This is good advice for speaking, not so much for writing. The words I care the most about…the phrases I’ve come up with and the stories I’ve written…are the ones that I simply let flow out of me. For the flow to happen, I’m constantly keeping an eye out for beautiful writing I can learn from and build on. Some of my favorites are about the craft itself.
I’ve included just a couple below.
“There is a pleasure in the pathless woods,
There is a rapture on the lonely shore,
There is society, where none intrudes,
By the deep sea, and music in its roar:
I love not man the less, but Nature more,
From these our interviews, in which I steal
From all I may be, or have been before,
To mingle with the Universe, and feel
What I can ne’er express, yet cannot all conceal.”
— Lord Byron (1788-1824)
“When I was excited about life, I didn’t want to write at all. I’ve never written when I was happy. I didn’t want to. But I’ve never had a long period of being happy. Do you think anyone has? I think you can be peaceful for a long time. When I think about it, if I had to choose, I’d rather be happy than write. You see, there’s very little invention in my books. What came first with most of them was this wish to get rid of this awful sadness that weighed me down. I found when I was a child that if I could put hurt into words, it would go. It leaves a sort of melancholy behind and then it goes. I think it was Somerset Maugham who said if you write out a thing it doesn’t trouble you so much. You may be left with a vague melancholy, but at least it’s not misery, I suppose. It’s like a Catholic going to confession, or psychoanalysis.”

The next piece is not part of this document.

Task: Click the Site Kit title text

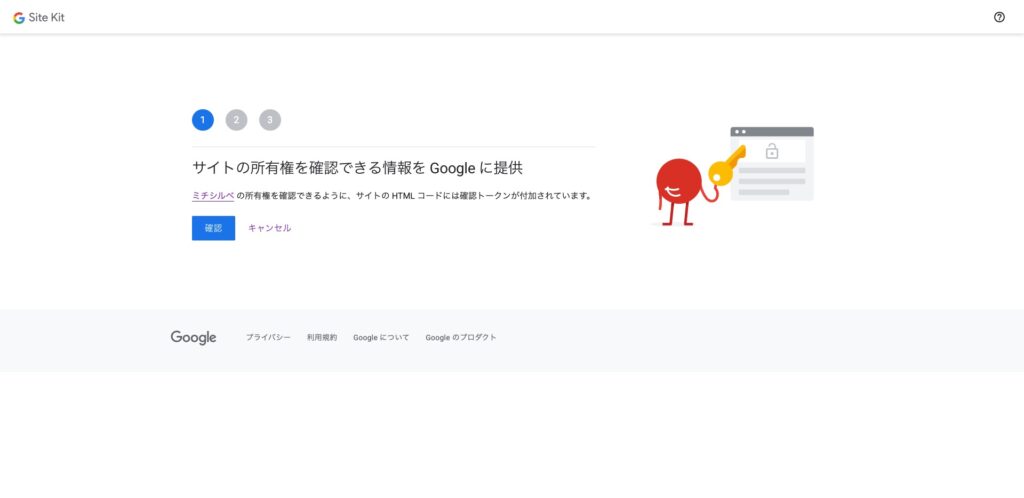Action: tap(47, 17)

- Jean Rhys, in The Paris Review No. 76
“Because isn’t storytelling as fundamental as walking? One day when I’m clearing yet another thorny mess out of my path, I’ll see something attractive in the distance and I’ll walk right over it without even realizing that there was an opening in the underbrush, allowing me to see it. Until that moment, I’ll be writing my sentences, one by one, hoping they add up to something as graceful as a body in movement.”

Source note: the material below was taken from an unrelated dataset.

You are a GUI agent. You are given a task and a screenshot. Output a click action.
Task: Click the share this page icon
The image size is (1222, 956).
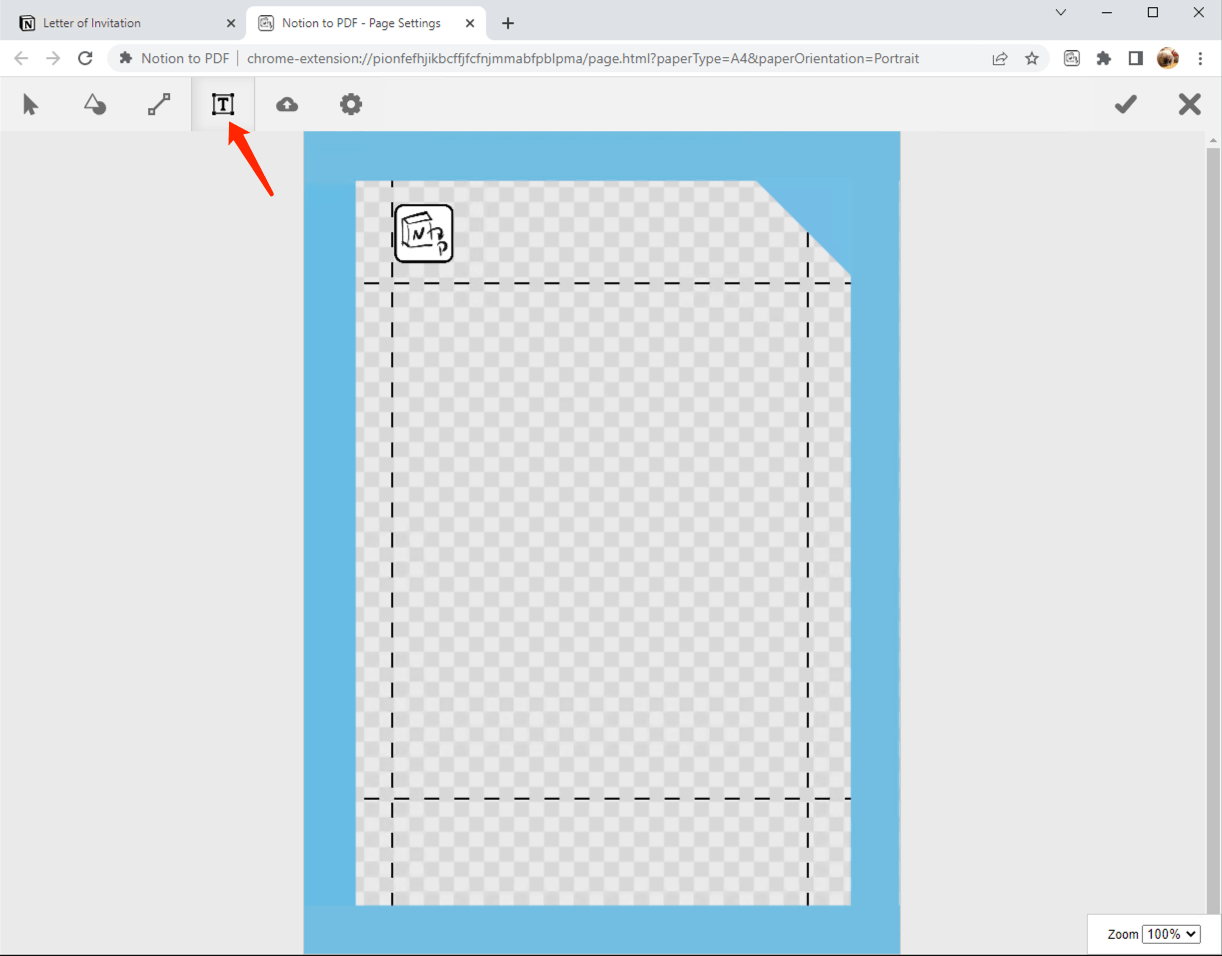(999, 58)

“This is what you shall do; Love the earth and sun and the animals, despise riches, give alms to every one that asks, stand up for the stupid and crazy, devote your income and labor to others, hate tyrants, argue not concerning God, have patience and indulgence toward the people, take off your hat to nothing known or unknown or to any man or number of men, go freely with powerful uneducated persons and with the young and with the mothers of families, read these leaves in the open air every season of every year of your life, re-examine all you have been told at school or church or in any book, dismiss whatever insults your own soul, and your very flesh shall be a great poem and have the richest fluency not only in its words but in the silent lines of its lips and face and between the lashes of your eyes and in every motion and joint of your body.”